Document extract:
Thursday, October 28, 2004

Chief Justice William Rehnquist’s hospitalization just a week before the presidential election may serve as the needed catalyst for the presidential candidates to engage in a lively debate about their respective visions for the U.S. Supreme Court over the next four years, a key issue that has been lightly touched upon but hardly debated. After all, whoever wins on Tuesday (or whenever the final results come in) will likely appoint at least two — and possibly three or four — justices to the high court.

When voters cast their ballots next week, one hopes they realize that whatever the important differences between the two candidates on executing war, battling terrorism and protecting American jobs, there is just as much — if not more — fundamental disagreement on the contentious issue that pervades all discussion of Supreme Court retirements: abortion.

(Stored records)
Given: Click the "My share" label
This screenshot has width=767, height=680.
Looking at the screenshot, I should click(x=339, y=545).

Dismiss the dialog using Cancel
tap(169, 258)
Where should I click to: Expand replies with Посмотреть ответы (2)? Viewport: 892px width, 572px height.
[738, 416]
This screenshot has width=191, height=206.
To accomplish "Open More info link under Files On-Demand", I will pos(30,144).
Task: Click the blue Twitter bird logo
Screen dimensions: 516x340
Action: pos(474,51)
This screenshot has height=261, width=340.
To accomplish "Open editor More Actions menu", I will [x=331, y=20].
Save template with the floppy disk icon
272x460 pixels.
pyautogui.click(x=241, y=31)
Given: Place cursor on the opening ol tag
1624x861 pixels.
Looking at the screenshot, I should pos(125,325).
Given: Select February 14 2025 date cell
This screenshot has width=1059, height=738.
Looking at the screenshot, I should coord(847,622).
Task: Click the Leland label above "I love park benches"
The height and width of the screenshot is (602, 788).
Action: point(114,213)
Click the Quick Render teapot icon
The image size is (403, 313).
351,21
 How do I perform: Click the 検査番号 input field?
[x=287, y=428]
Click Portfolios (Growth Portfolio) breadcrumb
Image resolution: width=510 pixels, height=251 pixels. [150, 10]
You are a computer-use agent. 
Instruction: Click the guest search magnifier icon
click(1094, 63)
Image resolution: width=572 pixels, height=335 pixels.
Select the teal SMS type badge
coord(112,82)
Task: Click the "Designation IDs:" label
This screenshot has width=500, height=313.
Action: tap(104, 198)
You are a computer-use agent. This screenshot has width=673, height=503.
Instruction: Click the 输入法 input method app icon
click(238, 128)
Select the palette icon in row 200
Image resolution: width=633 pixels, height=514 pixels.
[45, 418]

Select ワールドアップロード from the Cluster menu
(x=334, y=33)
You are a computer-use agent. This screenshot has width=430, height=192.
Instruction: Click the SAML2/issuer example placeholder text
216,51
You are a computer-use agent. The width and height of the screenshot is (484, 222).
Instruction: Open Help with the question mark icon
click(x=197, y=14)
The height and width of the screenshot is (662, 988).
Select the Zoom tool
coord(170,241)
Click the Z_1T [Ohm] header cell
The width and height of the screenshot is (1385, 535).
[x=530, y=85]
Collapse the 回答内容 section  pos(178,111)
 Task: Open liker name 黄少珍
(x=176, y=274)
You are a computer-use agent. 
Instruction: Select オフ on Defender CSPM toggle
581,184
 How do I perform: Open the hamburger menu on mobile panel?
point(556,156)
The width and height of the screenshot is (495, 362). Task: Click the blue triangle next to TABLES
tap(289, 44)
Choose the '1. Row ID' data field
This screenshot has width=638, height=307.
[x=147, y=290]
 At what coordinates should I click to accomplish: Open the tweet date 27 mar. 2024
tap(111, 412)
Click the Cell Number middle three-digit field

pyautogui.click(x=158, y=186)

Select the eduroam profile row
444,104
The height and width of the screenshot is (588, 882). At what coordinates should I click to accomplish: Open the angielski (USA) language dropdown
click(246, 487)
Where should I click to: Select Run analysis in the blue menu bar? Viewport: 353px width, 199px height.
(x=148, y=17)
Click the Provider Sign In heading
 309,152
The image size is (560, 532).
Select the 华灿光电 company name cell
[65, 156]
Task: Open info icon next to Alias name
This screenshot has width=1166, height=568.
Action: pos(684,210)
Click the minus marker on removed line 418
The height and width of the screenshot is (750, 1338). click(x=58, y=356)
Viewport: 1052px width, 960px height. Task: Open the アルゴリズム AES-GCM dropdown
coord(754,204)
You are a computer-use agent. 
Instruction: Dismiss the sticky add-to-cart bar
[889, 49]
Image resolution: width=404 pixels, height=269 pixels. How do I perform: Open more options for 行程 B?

Task prompt: According to the Supreme Court commentary, how many justices will the election winner likely appoint to the high court? Rely only on the Supreme Court commentary for your answer.

Completed task: At least two, and possibly three or four.